Project 5: Write-Ahead Logging (WAL) and Crash Recovery

Implement crash-safe durability by enforcing log-before-data ordering and deterministic recovery replay.

Quick Reference

Attribute	Value
Difficulty	Expert
Time Estimate	1-2 weeks
Main Programming Language	C (Alternatives: Rust, Go)
Alternative Programming Languages	Rust, Go
Coolness Level	Level 5: Pure Magic
Business Potential	Level 4: Open Core Infrastructure
Prerequisites	Projects 1-4, page-LSN awareness
Key Topics	WAL protocol, checkpoints, analysis/redo/undo workflow

1. Learning Objectives

Design WAL record schema with LSN discipline.
Enforce durable commit protocol (log flush before ACK).
Implement deterministic recovery path after crash injection.
Benchmark checkpoint interval tradeoffs.

2. All Theory Needed (Per-Concept Breakdown)

WAL Protocol and Recovery Invariants

Fundamentals

WAL’s core invariant is write ordering: before a dirty data page update becomes durable, corresponding log records must already be durable.
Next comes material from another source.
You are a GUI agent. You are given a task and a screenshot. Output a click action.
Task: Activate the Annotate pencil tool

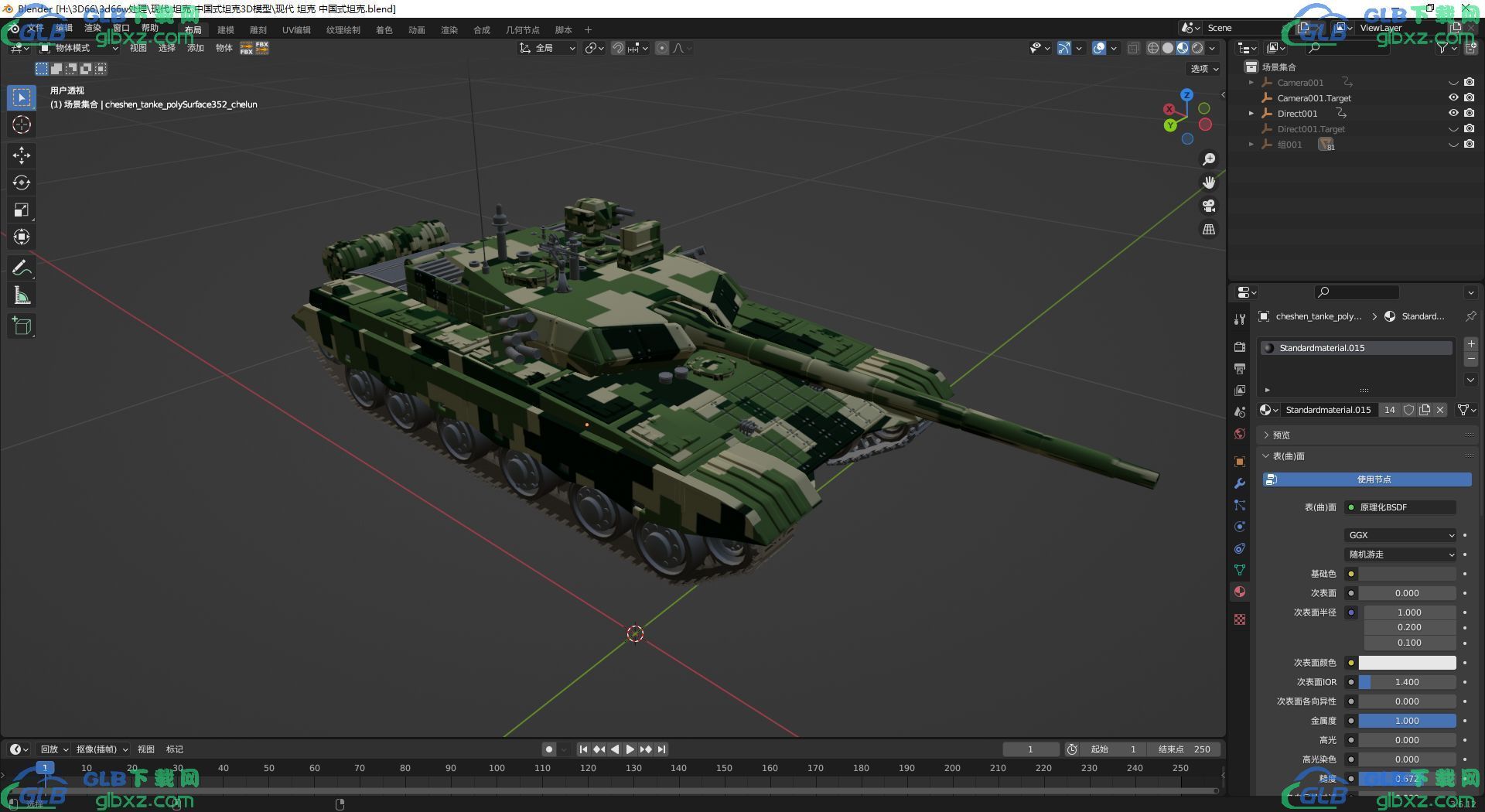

This enables post-crash replay and consistency restoration.

Deep Dive into the concept

Durability without WAL requires forcing all modified pages at commit, which is slow and unpredictable. WAL allows commits to be durable after sequential log flushes, deferring data-page flush. Recovery then reconstructs state by replaying logged actions. LSN fields coordinate this process: each log record has LSN; each dirty page stores last-applied LSN. During redo, apply a log record only if page-LSN is behind it.

Checkpointing narrows replay scope. A checkpoint captures metadata about active transactions and dirty pages at a point in time. Restart can begin near that marker instead of scanning entire log history. Tradeoff: frequent checkpoints reduce restart work but increase runtime overhead.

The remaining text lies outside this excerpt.